9:21: Unless this campaign takes a "wacky, unpredictable turn," John King says, one of you is going to face John McCain. That's a none too subtle reference to today's NYT story. How are they going to look standing next to a war hero? Hillary tells a story of a mother grabbing her arm for the second time tonight. Both ramble on about war policy, and I don't think either of them talked about John McCain.
9:31: Ugh. I'm bored with this. I see Stephen Green is drunkblogging. I'm blogging on Get Some ZZZ's tea. ("Brew a pot of our caffeine-free herbal blend and breathe a sigh of sweet relief as the bouquet of organic rooibos, soothing chamomile, passionflower and the mellowing properties of valerian gently lulls you toward blissful effects.") Now there's some talk of the superdelegates, and Hillary says well, you know there are these rules, but she's confident that there will be a united party in the end. Barack smirks.
9:38: At what "moment" in life were you most "tested"? Obama plugs in his life story — born to a teenaged mother, etc. He doesn't come up with a specific moment, and that annoys me, and you know one charge against him is that he lacks specificity. Hillary says that we all know she's had some challenging moments, and that gets a big audience response. "But... people often ask me... how do you do it... how do you keep going?" What the hell! She's reliving the crying moment in New Hampshire!
9:42: "No matter what happens in this contest — and I am honored, I am honored to be here with Barack Obama, I am absolutely honored," Hillary says, and I think we hear a tinge of farewell. Obama reaches over and shakes her hand and pats her on the shoulder. She takes a deep breath as she shakes her head and then says: "Whatever happens, we're gonna be fine." Big cheers. It's over. Obama stands up quickly, and he must feel confident. No slips. No shakeups. He pulls out Hillary's chair, which is an odd gesture when a person is sitting down. It seems like he is rushing her to get up. He strides over to the moderators' table, and Hillary wanders off in the other direction. She's off screen. I guess the camera people expected a thanking of the moderators ritual. Another camera catches her. She's with Chelsea. Hillary's eyes are cast down and Chelsea has an impenetrable smile. The two of them walk downstage in front of the desks, over toward the moderator, and Chelsea is holding her mother's hand and gripping her arm. Are we supposed to feel a stirring of emotion? Was this mother-daughter encounter planned? Hillary repeatedly referred to mothers throughout the night and at least twice told a story of a mother grabbing her arm, and now here is Chelsea grabbing her arm. Bill isn't there. Nor is Michelle. It's just a Chelsea moment.
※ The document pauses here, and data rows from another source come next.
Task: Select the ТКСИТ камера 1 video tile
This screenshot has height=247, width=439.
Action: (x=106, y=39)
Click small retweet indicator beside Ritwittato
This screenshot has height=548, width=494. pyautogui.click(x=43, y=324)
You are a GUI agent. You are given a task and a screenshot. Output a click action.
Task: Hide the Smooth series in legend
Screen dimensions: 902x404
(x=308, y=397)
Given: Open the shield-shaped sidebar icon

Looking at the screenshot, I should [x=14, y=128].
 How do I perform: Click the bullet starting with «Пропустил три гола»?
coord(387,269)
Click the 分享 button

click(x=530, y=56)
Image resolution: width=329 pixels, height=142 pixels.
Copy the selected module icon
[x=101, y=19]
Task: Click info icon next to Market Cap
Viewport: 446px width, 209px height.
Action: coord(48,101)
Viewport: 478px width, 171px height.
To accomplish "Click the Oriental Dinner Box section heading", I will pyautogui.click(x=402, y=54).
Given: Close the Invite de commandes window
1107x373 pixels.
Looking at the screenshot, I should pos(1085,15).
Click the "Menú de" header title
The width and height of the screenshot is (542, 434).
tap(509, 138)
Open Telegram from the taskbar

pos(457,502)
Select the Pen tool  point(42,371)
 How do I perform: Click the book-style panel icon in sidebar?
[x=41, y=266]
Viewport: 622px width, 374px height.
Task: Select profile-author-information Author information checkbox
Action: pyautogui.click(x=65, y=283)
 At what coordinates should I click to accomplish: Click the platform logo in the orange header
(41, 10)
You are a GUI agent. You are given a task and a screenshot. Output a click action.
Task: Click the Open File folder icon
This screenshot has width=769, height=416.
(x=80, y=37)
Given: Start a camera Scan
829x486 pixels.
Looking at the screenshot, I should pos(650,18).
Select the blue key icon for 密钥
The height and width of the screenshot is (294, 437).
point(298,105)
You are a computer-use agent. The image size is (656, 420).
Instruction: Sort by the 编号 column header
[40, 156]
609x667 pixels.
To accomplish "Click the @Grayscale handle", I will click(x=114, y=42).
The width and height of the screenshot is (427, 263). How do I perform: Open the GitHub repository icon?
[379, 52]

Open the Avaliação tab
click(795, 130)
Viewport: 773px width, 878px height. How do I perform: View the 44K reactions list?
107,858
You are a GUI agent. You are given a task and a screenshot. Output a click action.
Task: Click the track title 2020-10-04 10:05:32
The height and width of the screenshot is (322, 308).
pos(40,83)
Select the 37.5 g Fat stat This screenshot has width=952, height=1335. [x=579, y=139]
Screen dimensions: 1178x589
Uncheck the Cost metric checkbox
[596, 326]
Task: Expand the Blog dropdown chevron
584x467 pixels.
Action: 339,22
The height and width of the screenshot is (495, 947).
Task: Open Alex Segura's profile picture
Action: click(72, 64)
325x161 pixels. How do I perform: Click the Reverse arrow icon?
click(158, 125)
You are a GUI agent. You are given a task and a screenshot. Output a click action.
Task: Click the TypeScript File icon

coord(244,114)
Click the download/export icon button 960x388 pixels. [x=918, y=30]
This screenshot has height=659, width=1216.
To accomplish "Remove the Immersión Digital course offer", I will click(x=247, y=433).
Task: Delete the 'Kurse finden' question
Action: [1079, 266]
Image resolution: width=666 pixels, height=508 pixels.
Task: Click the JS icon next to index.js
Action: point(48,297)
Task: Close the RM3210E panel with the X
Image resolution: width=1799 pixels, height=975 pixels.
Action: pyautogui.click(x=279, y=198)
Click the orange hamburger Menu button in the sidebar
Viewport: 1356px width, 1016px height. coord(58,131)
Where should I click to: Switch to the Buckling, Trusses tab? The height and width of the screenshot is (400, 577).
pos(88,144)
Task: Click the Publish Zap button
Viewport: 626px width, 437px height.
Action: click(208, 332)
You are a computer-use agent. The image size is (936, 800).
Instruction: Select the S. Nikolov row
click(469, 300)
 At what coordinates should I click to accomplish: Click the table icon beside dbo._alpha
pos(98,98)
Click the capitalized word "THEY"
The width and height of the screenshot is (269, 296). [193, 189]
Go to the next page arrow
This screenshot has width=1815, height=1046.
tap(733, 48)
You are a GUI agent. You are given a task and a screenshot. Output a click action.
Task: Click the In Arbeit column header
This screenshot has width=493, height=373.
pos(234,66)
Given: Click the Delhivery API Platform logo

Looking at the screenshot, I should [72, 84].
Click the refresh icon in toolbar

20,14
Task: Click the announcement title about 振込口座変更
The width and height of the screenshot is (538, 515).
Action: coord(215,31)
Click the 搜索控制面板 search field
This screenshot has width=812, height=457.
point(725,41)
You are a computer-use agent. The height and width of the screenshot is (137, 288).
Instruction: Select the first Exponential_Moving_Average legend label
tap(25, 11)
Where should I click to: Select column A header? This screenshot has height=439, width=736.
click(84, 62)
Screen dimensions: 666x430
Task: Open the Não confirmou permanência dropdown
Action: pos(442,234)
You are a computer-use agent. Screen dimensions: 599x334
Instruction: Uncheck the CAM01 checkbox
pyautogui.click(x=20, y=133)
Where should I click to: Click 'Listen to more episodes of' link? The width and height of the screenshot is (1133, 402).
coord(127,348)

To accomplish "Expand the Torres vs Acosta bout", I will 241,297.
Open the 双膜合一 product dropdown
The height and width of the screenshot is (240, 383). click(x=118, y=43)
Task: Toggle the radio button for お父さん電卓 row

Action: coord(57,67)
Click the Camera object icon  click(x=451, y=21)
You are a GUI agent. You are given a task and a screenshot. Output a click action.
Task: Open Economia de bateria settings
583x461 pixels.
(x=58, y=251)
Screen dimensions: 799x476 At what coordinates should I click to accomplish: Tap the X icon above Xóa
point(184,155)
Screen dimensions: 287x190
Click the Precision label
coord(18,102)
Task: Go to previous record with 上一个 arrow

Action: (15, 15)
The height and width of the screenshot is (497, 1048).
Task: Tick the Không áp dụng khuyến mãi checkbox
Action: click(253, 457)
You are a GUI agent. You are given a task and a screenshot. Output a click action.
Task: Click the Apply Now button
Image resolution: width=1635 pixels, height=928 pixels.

10:16: So, to recap. Not much happened, therefore Obama won. Hillary did fine sitting there, saying rational-sounding things most of the time. The closest she came to making something happen was on the plagiarism question: "I think that if your candidacy is going to be about words, then they should be your own words.... Lifting whole passages from someone else's speeches is not change you can believe in. It's change you can Xerox." But that's just a wisecrack, and when we're sitting here listening to Obama spout policy all night, the premise of the wisecrack — that his candidacy is "about words" — just doesn't fit. By the end, Hillary seemed to let it show that she knew her dream was over and that the important thing now was to glide to a graceful defeat. Or is that what they carefully planned to make us think, so we'd reengage emotionally with her? You know, Obama can be a rather cool character. Midway through the debate, I found myself practicing an impersonation of him. Not his speech, but his clasped hands on the table, his head turned sideways, chin up, lips pursed in a grin, his eyes looking down onto the hapless soul who imagines she could unsettle him in the slightest degree.